▶ **Records provided**
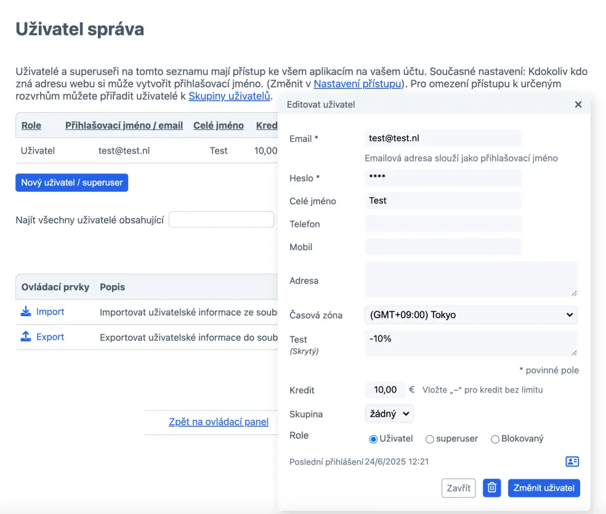Open the Časová zóna dropdown

[x=471, y=315]
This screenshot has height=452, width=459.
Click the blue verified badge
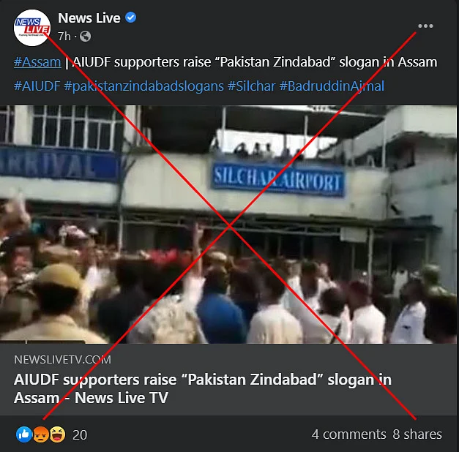pyautogui.click(x=130, y=18)
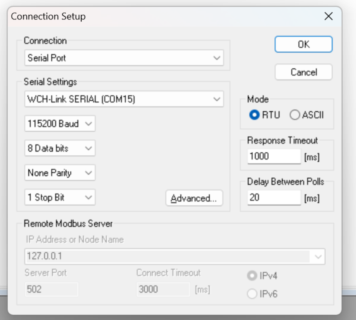
Task: Click the Connect Timeout 3000 field
Action: (x=163, y=289)
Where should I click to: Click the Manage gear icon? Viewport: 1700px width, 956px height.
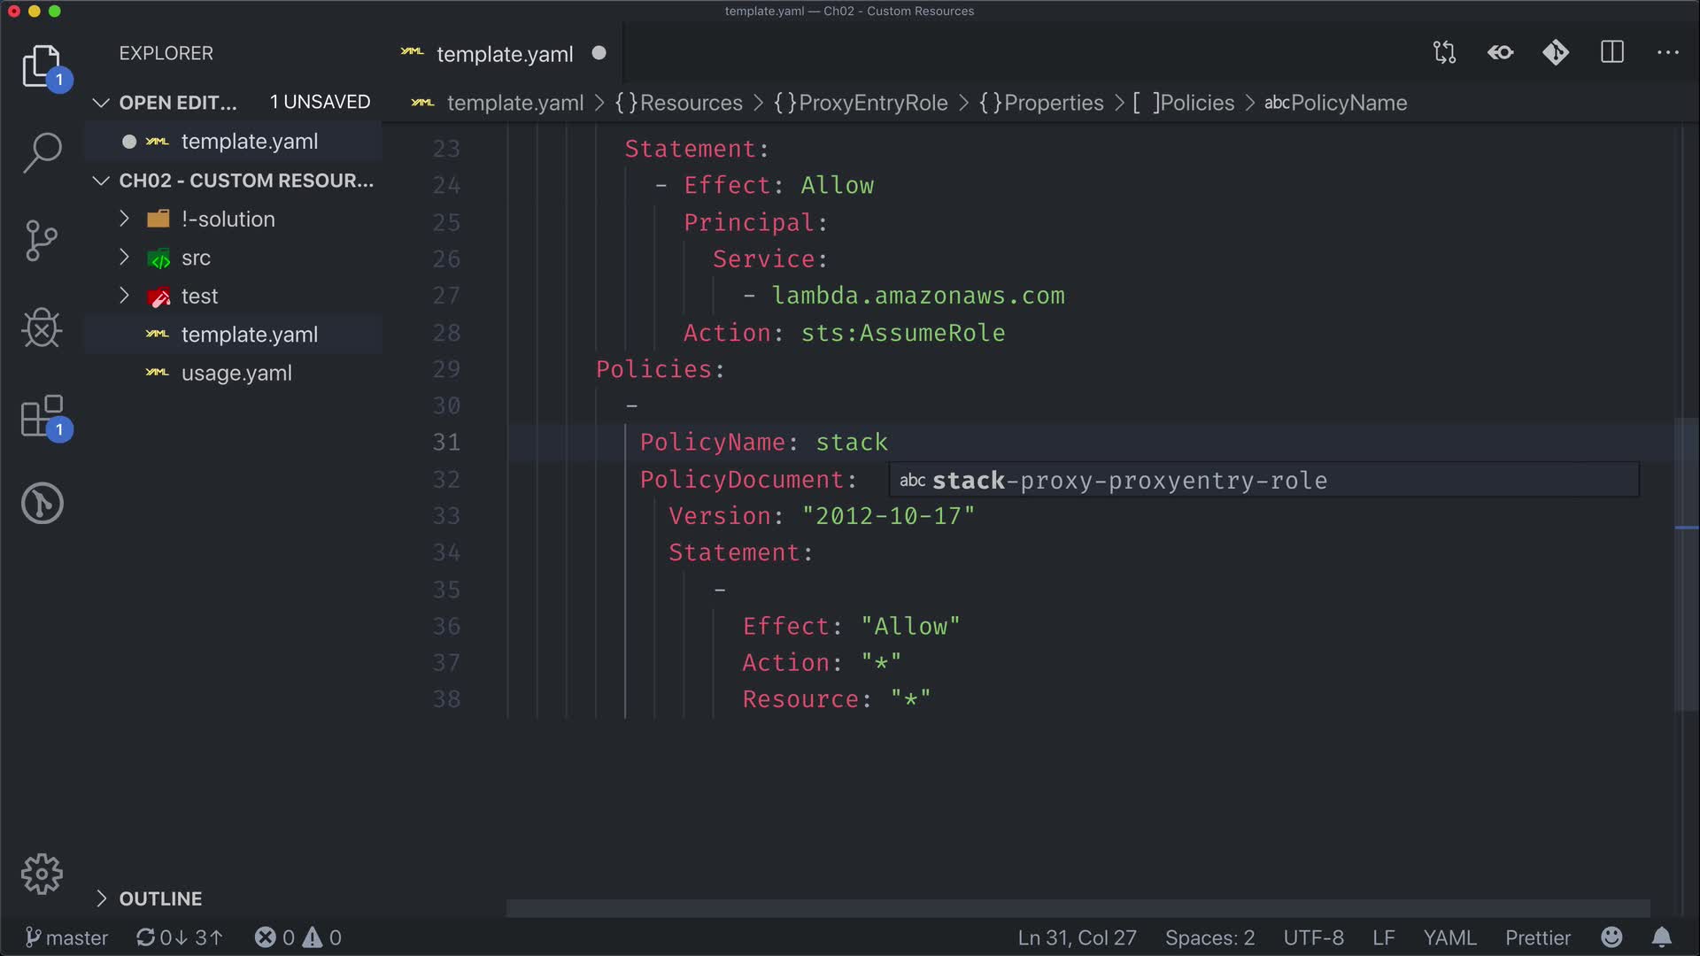pyautogui.click(x=42, y=875)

▶ **Work instructions**
List each line above that contains the word "width".

▶ **Complete answer**
This screenshot has height=452, width=459.
Where should I click to: Click the Manage gear icon? Viewport: 1700px width, 956px height.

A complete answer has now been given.